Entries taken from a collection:
══════════════════════════════
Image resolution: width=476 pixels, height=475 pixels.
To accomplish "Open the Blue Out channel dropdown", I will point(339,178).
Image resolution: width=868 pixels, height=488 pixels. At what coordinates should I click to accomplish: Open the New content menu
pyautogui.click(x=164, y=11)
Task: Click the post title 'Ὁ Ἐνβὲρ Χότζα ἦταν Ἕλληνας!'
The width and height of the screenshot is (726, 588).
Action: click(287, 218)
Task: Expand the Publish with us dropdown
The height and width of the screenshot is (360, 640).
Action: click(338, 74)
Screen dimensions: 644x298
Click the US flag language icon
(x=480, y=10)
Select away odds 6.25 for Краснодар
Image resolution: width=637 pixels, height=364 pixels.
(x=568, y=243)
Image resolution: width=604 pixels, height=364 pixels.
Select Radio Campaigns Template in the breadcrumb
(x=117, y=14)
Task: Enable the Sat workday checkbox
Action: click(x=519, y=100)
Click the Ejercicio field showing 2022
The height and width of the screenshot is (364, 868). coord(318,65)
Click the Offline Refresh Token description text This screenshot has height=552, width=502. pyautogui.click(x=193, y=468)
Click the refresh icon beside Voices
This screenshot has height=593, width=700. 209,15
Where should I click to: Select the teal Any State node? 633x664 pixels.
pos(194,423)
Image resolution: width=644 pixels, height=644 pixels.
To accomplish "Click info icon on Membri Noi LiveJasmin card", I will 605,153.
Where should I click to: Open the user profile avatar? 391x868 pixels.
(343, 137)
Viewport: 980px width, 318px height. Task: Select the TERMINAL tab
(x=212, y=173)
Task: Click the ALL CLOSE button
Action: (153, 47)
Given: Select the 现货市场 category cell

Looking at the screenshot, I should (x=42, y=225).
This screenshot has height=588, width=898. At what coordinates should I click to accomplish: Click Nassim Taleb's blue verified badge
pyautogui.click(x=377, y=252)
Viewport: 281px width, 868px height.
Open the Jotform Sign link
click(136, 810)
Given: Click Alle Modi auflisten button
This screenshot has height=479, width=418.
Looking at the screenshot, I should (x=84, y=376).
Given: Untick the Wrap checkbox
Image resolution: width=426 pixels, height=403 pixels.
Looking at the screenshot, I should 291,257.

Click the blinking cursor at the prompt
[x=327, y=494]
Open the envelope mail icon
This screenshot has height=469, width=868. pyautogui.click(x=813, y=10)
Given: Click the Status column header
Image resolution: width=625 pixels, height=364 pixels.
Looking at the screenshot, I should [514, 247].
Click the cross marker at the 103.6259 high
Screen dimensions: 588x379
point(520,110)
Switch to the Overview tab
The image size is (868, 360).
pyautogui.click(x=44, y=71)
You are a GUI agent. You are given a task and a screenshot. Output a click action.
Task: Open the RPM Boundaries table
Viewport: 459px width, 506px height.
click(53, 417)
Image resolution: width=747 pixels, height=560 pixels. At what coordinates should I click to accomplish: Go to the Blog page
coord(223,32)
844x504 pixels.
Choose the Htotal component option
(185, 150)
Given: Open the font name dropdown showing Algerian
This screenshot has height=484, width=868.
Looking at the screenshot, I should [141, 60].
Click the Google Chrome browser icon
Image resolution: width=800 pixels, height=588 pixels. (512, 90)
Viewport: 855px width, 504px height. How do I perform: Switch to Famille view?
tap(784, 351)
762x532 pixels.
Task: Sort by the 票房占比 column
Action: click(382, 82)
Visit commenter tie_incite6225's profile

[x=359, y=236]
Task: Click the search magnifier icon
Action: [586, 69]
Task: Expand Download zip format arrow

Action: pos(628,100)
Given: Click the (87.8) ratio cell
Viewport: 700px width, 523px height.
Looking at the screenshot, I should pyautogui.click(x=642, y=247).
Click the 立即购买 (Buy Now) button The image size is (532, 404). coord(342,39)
══════════════════════════════
**Description of the task:**
In the records above, how many lines hold the string "will"? Respond with that number only.

**Task answer:**
2